When dealing with policy, marijuana and otherwise, we often hear how “we need to send a message.” When legislators thought they needed to require marijuana shops to post signs warning pregnant women about the dangers — dare I say evils? — of consuming marijuana during pregnancy and breastfeeding, I had to wonder what message that sends to case workers in our child welfare system.
In Colorado, babies are routinely tested for drugs at birth.
From the CDPHE’s Marijuana Pregnancy and Breastfeeding Guidance for Colorado Healthcare Providers:
If pregnant women report their substance use to their prenatal health care provider and/or have a positive drug test during a prenatal care visit, Colorado law prevents that information from being used in criminal prosecution. (C.R.S. § 13-25-136)
Tetrahydrocannabidol (THC), both recreational and medical, is considered a Schedule 1 drug under federal and Colorado law. (C.R.S. § 18-18-203)
Current Colorado law defines a baby testing positive at birth for a Schedule I substance (including recreational or medical THC or other drugs) as an instance of child neglect, which requires a report to social services. (C.R.S. § 19-3-102)
Please inform your patient: Marijuana is now legal for adults over 21. But this doesn’t mean it is safe for pregnant moms or babies. Some hospitals test babies after birth for drugs. If your baby tests positive for THC at birth, Colorado law says child protective services must be notified.
Despite the passage of laws allowing both medicinal use and adult recreational use of cannabis, patients and consumers still face challenges when it comes to parenting. Cannabis consumption or cultivation is routinely used as a wedge issue in child custody cases. Caring adults are kept from being foster parents, even to family members, if they consume cannabis.
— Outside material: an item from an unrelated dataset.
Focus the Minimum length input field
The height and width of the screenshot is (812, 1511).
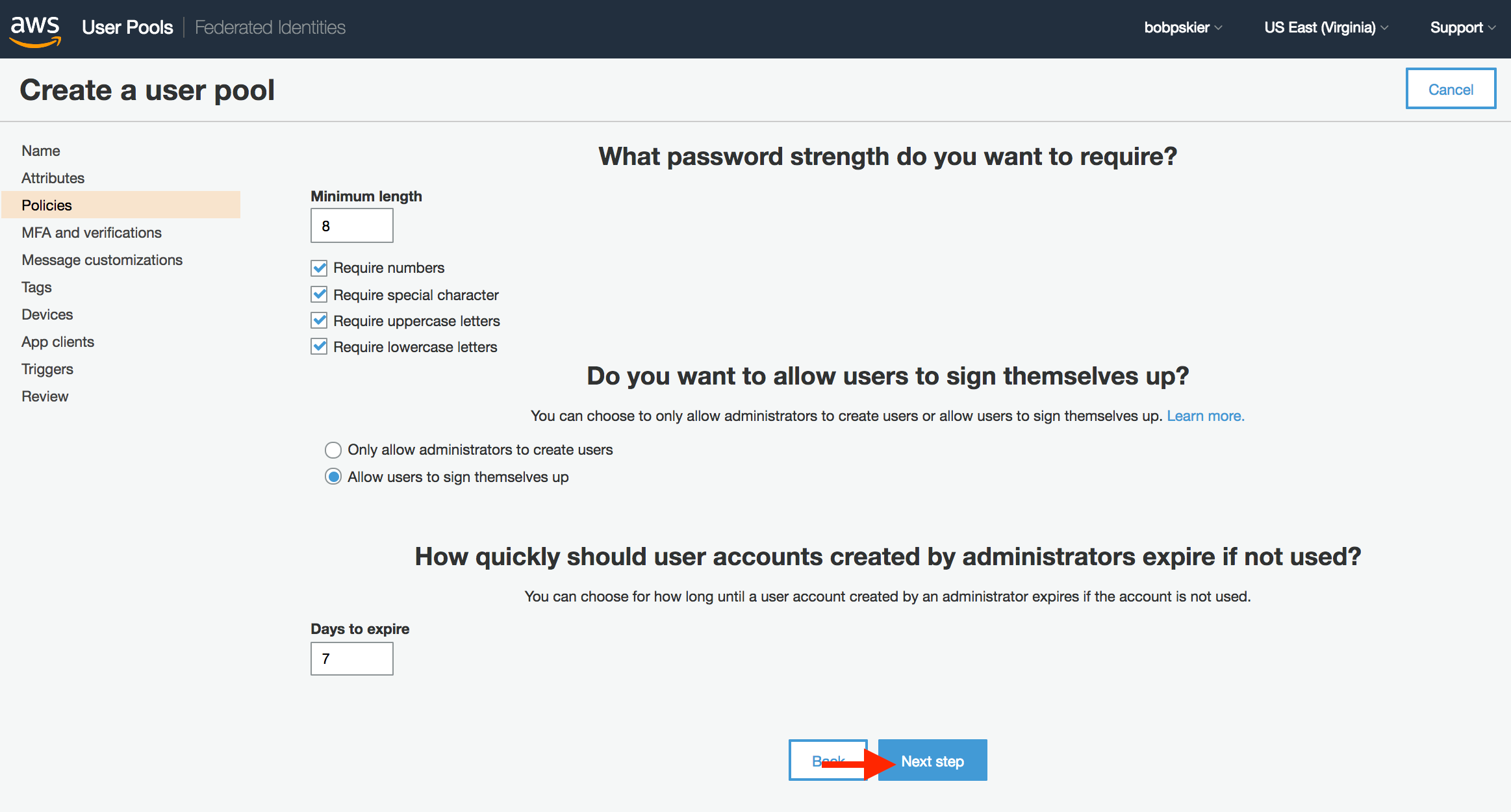pyautogui.click(x=352, y=225)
Parents who work in the marijuana industry are often disparaged by neighbors and other parents with comments like, “You feed your kids with drug money.” And parents of pediatric cannabis patients are often targeted by doctors, hospitals and social services, facing tougher scrutiny because of their choice to use cannabis to heal their child.
When it comes to cannabis and the child welfare system, the guidelines are murky at best. How a cannabis-consuming parent is treated depends on what county they happen to live in and what case worker is assigned. When child welfare gets involved, frightened parents just hope that they live in a more progressive county and manage to get a sympathetic case worker. Otherwise, they could be in for a very bumpy ride.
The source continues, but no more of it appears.